** Start Reading passage **

Would be nice, if there would be some kind of reliable API for a header, so I could just pass such a header from geventhttpclient right into urllib3 or requests, without any monkeypatching.

IMO, the only acceptable reliable API is a list of tuples in canonical form (one header, one value, comma-separated lists broken out). Any other API represents a loss of information, and any really intelligent header implementation should be able to produce exactly that. There is no requirement that they maintain all the information that such a representation provides (e.g. ordering), but they really need to be able to consume that form, because it's the lowest-common denominator structure. hyper's header map will consider that form to be the default result of iterating over it, which means it should be safe to immediately pass it into another header structure.

** End Reading passage **

§ Task 1:
In the post on header APIs, what is described as the only acceptable reliable API for headers?
§ Task 2:
Rewrite the header API post from "IMO, the only" to "another header structure.", swapping "tuples" for "pairs".

** Start Information provided **

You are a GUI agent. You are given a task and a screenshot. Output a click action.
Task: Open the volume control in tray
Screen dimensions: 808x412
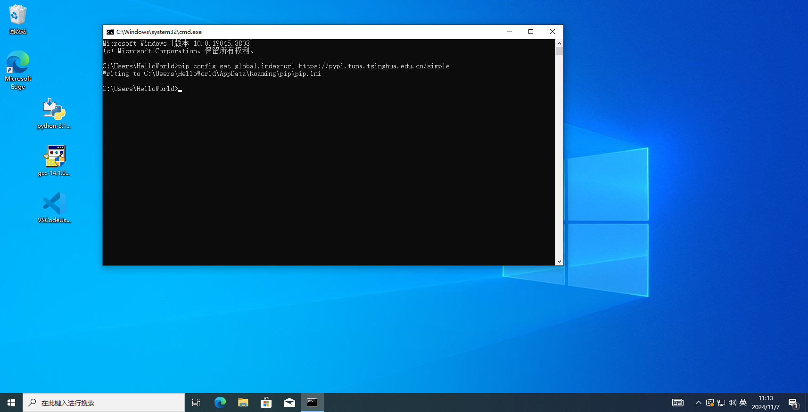732,403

** End Information provided **

§ Exercise solution 1:
A list of tuples in canonical form, with one header and one value each and comma-separated lists broken out.

§ Exercise solution 2:
IMO, the only acceptable reliable API is a list of pairs in canonical form (one header, one value, comma-separated lists broken out). Any other API represents a loss of information, and any really intelligent header implementation should be able to produce exactly that. There is no requirement that they maintain all the information that such a representation provides (e.g. ordering), but they really need to be able to consume that form, because it's the lowest-common denominator structure. hyper's header map will consider that form to be the default result of iterating over it, which means it should be safe to immediately pass it into another header structure.